Dataset entries
= Beginning of Section =

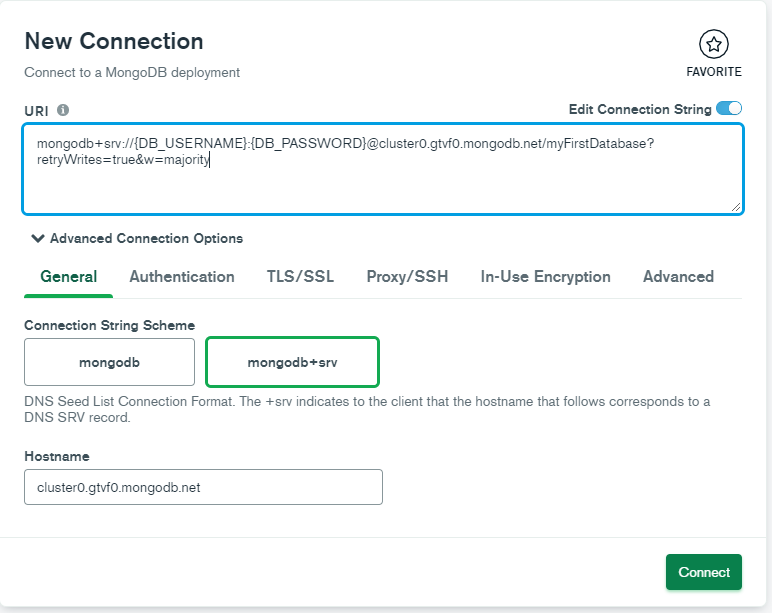The image size is (772, 613).
Task: Click the Favorite star icon
Action: point(713,44)
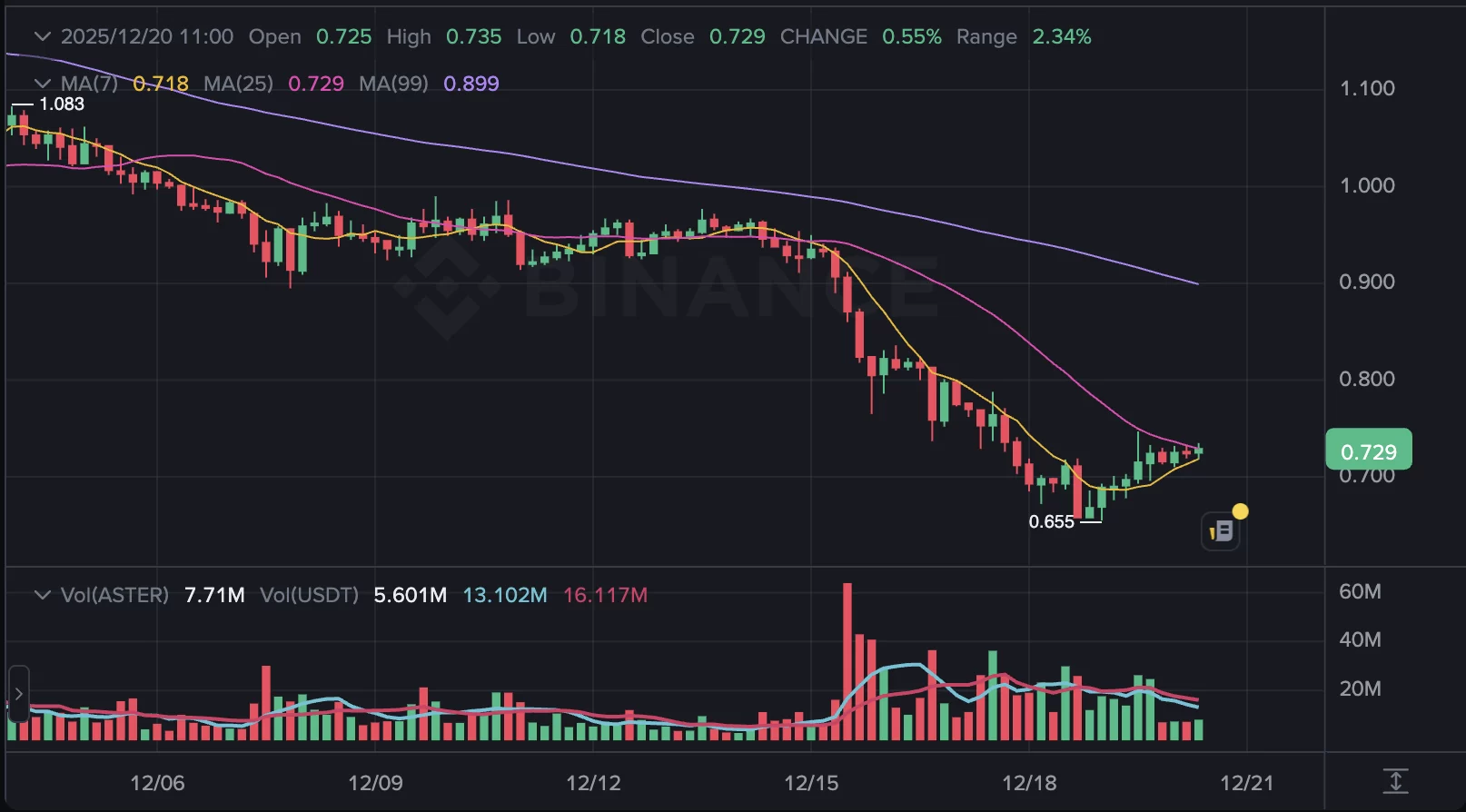This screenshot has width=1466, height=812.
Task: Collapse the OHLC info row using its chevron
Action: coord(41,36)
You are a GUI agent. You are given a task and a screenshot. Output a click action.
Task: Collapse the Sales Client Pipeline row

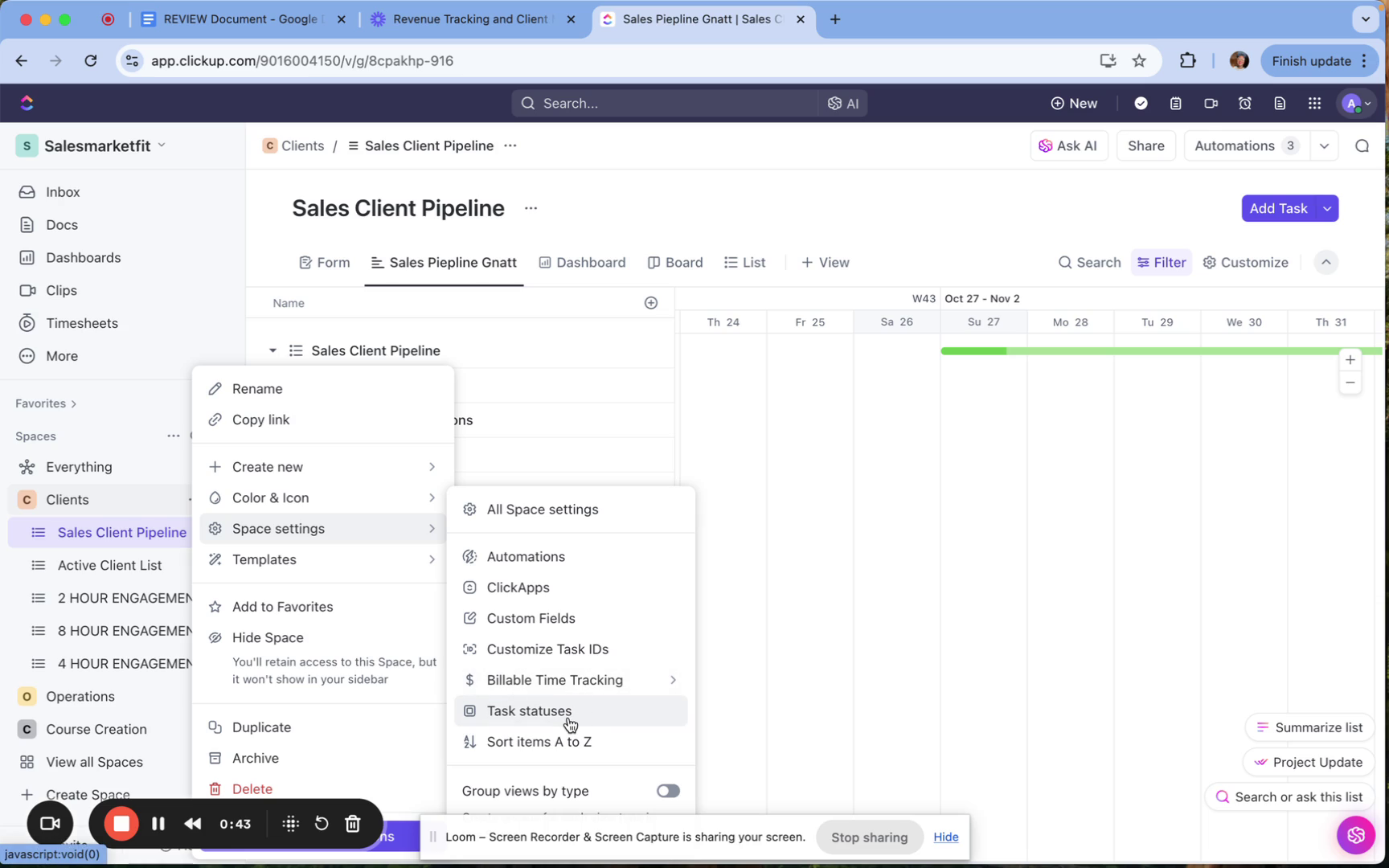272,350
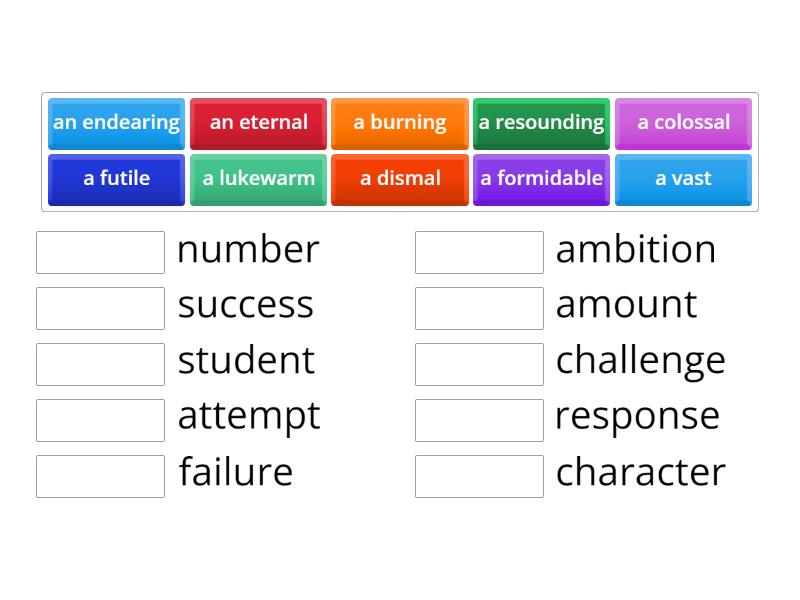This screenshot has width=800, height=600.
Task: Click the empty slot next to "challenge"
Action: click(x=479, y=363)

= End of Section =

Set down, exactly as written, each line from the one that contains "You are a GUI" to the last line of the records, but none of the pictures.

You are a GUI agent. You are given a task and a screenshot. Output a click action.
Task: Collapse the Sales Client Pipeline row

272,350
This screenshot has width=800, height=600.
Task: Click the empty slot next to "challenge"
Action: click(x=479, y=363)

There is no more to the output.